Tuesday, May 9, 2017

A Trio of Bathroom Cases: One on No. 2 and Two on No. 1

This post discusses three cases in which the failure to provide adequate bathroom facilities resulted in a potential EEO violation. The first case, involving number two, is a claim under the Americans with Disabilities Act, and other two cases, involving number one, are sex discrimination claims under Title VII of the Civil Rights Act of 1964.
In Strand v. Charles Mix County, No. 16-4037 (D.S.D. May 5, 2017), Tracy Strand, a road construction worker, underwent surgery to treat colon cancer, which resulted in frequent bowel movements. Strand alleged that, to accommodate his disability, he requested that his employer either allow him to drive to an indoor toilet or provide porta-potties. Instead, he alleged, he was told to "go behind a tree, go into a field or behind a tire." Although the employer alleged that it fired Strand for performance reasons, the court held that there was enough evidence for a jury to conclude that he was fired because of his disability -- essentially because the employer wanted to avoid having to accommodate his disability.

In DeClue v. Central Illinois Light Co., 223 F.3d 434 (7th Cir. 2000), Audrey Jo DeClue worked as a lineman for a power company. Because linemen performed their work far away from public bathrooms and because the linemen's trucks did not have bathroom facilities, linemen were required to pee out in the open. DeClue alleged that the defendant's failure to respond to requests for adequate bathroom facilities was a form of sexual harassment that created a hostile work environment.

In a 2-1 decision by Judge Richard Posner, the court disagreed.
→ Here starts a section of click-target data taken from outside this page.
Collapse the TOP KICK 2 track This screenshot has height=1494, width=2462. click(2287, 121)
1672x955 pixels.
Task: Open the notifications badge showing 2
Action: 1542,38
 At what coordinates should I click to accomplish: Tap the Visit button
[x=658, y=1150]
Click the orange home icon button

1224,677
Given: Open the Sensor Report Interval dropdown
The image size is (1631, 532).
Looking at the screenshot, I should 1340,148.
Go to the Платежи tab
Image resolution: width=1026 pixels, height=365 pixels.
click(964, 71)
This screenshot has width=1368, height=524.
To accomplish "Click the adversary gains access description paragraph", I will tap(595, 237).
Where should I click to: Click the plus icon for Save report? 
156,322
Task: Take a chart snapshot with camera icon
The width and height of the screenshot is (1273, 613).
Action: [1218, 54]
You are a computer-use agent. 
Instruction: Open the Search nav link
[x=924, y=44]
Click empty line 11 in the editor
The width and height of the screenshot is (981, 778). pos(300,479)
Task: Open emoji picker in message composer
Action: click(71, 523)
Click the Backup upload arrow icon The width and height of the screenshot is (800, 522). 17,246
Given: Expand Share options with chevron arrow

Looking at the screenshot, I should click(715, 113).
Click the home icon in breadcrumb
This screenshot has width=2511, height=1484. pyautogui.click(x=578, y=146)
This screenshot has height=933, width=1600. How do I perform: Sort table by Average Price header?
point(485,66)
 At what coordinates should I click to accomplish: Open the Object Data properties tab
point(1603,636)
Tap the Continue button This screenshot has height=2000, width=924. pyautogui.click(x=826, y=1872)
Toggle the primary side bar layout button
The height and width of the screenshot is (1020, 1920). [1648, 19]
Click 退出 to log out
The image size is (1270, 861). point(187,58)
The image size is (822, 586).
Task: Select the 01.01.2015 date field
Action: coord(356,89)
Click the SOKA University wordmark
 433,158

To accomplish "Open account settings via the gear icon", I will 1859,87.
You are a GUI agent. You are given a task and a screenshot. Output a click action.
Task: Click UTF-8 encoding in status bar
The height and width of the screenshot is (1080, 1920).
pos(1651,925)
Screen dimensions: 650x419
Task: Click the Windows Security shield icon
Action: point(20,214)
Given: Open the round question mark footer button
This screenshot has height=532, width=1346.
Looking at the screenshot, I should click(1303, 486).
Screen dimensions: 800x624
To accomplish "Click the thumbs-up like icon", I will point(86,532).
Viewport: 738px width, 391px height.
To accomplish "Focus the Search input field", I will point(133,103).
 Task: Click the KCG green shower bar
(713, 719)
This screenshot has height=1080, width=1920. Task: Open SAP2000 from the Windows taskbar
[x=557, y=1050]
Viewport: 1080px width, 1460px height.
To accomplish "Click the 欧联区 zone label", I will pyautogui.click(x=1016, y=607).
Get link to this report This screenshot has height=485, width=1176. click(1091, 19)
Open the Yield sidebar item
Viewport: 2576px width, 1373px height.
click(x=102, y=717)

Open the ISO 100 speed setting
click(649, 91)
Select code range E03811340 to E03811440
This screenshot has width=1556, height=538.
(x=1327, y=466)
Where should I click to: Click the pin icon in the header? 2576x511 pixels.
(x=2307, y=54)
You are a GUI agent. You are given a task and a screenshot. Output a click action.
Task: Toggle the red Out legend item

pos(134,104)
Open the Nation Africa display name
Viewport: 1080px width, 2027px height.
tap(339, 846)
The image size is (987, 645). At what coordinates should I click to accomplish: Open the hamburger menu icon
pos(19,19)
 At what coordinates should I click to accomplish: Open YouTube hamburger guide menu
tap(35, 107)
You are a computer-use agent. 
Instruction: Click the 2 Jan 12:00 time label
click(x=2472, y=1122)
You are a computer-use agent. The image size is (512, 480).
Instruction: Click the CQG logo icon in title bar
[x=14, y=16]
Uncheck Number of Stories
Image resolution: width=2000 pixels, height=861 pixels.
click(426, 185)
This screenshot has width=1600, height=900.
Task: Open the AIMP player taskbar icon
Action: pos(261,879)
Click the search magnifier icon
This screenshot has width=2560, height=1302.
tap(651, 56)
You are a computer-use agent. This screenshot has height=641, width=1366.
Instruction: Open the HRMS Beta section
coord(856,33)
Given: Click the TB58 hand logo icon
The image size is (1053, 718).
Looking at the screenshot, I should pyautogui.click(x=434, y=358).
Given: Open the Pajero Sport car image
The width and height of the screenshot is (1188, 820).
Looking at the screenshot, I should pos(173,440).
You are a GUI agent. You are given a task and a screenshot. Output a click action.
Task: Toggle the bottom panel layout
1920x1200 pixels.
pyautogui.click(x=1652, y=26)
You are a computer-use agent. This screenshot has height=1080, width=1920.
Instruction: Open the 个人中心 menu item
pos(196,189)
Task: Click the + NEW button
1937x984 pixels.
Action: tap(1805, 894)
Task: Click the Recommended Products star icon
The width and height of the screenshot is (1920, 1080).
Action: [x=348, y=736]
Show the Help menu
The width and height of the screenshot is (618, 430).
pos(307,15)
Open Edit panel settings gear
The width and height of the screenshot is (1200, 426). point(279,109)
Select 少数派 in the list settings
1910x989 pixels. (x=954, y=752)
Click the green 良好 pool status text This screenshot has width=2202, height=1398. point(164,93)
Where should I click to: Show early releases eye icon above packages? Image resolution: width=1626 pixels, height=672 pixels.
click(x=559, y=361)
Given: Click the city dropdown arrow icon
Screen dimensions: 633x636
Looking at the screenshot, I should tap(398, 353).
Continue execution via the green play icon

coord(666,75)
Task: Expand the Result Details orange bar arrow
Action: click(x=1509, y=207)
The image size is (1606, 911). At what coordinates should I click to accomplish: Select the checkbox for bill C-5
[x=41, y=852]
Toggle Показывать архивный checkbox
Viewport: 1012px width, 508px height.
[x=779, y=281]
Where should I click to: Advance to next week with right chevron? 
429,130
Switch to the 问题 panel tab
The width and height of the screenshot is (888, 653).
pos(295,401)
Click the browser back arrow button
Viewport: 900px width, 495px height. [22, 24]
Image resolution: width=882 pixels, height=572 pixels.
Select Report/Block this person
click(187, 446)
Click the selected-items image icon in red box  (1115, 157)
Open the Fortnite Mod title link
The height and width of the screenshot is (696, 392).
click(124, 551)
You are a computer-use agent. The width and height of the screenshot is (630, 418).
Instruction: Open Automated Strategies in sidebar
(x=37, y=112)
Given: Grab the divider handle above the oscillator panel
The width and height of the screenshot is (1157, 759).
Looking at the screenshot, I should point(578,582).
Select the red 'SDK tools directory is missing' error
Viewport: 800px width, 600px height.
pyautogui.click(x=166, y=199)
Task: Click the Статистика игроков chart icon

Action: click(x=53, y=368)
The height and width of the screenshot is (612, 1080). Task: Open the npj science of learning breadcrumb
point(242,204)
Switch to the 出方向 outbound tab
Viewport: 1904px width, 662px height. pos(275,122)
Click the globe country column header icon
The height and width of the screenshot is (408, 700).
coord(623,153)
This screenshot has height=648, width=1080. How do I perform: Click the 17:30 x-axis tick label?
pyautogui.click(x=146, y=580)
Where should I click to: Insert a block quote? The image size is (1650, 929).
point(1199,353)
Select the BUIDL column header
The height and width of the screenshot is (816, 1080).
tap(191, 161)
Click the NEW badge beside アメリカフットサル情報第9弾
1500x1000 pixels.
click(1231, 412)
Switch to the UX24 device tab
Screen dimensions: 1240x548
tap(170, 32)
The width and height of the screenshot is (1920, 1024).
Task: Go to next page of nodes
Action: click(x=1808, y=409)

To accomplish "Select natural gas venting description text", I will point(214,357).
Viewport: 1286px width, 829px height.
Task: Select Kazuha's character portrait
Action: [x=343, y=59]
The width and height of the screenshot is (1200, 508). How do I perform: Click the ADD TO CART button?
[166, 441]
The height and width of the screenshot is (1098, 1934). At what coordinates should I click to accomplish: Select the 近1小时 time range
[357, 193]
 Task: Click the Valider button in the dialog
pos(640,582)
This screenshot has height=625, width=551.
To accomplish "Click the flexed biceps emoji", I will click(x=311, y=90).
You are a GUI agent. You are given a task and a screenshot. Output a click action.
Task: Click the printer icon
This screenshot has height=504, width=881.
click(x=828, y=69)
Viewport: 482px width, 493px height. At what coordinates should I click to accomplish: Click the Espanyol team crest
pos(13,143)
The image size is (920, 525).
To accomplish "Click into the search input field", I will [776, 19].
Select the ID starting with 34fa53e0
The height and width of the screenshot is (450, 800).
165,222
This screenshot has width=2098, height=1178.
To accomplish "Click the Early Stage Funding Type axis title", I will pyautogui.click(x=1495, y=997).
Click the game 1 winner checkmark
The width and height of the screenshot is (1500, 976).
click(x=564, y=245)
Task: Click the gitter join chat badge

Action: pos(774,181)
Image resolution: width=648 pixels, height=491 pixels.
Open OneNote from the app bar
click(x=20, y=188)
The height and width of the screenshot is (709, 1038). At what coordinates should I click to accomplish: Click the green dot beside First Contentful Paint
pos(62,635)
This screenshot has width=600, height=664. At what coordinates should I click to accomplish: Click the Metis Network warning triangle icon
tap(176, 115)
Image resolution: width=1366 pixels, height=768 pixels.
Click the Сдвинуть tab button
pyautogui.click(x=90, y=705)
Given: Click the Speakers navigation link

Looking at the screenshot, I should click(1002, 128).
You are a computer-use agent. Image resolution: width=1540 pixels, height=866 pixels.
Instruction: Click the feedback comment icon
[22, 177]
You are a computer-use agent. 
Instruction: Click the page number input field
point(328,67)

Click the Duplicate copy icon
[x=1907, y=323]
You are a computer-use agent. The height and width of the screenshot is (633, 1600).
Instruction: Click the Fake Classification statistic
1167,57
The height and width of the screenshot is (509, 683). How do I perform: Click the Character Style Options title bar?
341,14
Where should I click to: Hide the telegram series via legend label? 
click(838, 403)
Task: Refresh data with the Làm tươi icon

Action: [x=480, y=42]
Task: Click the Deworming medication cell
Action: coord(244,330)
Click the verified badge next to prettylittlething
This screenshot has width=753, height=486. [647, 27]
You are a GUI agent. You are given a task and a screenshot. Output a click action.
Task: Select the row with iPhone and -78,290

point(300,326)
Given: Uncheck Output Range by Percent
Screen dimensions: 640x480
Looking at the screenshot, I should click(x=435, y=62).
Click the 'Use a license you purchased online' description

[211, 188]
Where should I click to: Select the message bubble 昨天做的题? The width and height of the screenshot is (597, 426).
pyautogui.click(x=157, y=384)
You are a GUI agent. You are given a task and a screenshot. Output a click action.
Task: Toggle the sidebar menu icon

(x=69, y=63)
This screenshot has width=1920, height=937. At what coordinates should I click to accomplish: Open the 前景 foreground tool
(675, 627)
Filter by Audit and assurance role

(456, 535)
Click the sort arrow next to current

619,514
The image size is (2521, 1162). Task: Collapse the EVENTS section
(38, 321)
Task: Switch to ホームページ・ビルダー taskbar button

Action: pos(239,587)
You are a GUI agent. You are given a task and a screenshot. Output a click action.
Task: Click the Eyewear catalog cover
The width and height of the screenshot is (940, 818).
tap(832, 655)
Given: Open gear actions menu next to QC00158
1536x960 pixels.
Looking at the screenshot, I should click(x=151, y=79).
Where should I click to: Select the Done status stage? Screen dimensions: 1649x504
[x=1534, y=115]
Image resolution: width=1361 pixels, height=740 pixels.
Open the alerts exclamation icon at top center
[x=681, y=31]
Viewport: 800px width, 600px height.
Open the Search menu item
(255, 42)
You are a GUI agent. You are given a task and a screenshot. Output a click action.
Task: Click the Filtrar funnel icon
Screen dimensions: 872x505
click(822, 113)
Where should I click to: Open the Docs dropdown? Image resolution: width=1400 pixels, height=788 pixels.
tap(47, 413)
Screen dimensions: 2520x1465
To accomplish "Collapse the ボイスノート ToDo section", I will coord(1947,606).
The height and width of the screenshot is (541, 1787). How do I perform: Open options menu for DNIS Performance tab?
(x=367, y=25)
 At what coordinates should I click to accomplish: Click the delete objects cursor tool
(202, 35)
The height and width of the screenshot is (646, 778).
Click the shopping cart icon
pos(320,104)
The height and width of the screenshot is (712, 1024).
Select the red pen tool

The court acknowledged that an employer might violate Title VII by failing to provide bathroom facilities: 
[I]nsofar as the absence of restroom facilities deters women ... but not men from seeking or holding a particular type of job, and insofar as those facilities can be made available to the employees without undue burden to the employer, the absence may violate Title VII. 
[However,] the plaintiff has insisted on litigating her case as a hostile-work-environment case throughout. But it is not. Sexual harassment is the form of sex discrimination in the terms or conditions of employment that consists of efforts either by coworkers or supervisors to make the workplace intolerable or at least severely and discriminatorily uncongenial to women ("hostile work environment" harassment), and also to efforts (normally by supervisors) to extract sexual favors by threats or promises ("quid pro quo" harassment).
In dissent, Judge Ilana Rovner (the only woman on the panel) observed that "[d]iscrimination in the real world many times does not fit neatly into the legal models we have constructed." In Rovner's view, the defendant's failure to address the absence of bathroom facilities "could be viewed as a negligent response that subjects it to liability for a hostile work environment."

In Johnson v. AK Steel Corp., No. 1:07-cv-291 (S.D. Ohio May 22, 2008), Cassandra Johnson alleged that she was subjected to sex discrimination because the defendant did not allow crane operators to take breaks during their 12-hour shifts, and if they needed to pee, they had to do so off the side of the crane. (This policy still has me scratching my head.) In contrast to DeClue, Johnson alleged that the challenged policy had an unlawful disparate impact. The court agreed:
[G]iven the obvious anatomical and biological differences between men and women and the unique hygienic needs of women, including those during menstrual cycles, the Court concludes that the practice of requiring women to urinate off the side of a crane in lieu of restroom breaks, if true, would have a significant discriminatory impact on women.

Plaintiff has presented sufficient evidence to establish a prima facie case of disparate impact. Since defendants have not demonstrated a business necessity for the practice in question, defendants' motion for summary judgment on plaintiff's claim of disparate impact must be denied.
Looking at these three cases, there are a few things to note. First, male employees probably can't allege sex discrimination in the failure to provide bathroom facilities unless the employer provides women with better facilities. As Judge Rovner observed, men tend not to be shy about peeing outdoors because they "need only unzip and take aim." Second, the failure to provide bathroom facilities for pooping isn't going to result in sex discrimination since men and women are pretty much the same when it comes to that particular bodily function.  Thus, in the case of Tracy Strand, he did not have a claim of sex discrimination, but he did have a claim of disability discrimination.

This blog reflects the views solely of its author. It is not intended, and should not be regarded, as legal advice on how to analyze any particular set of facts.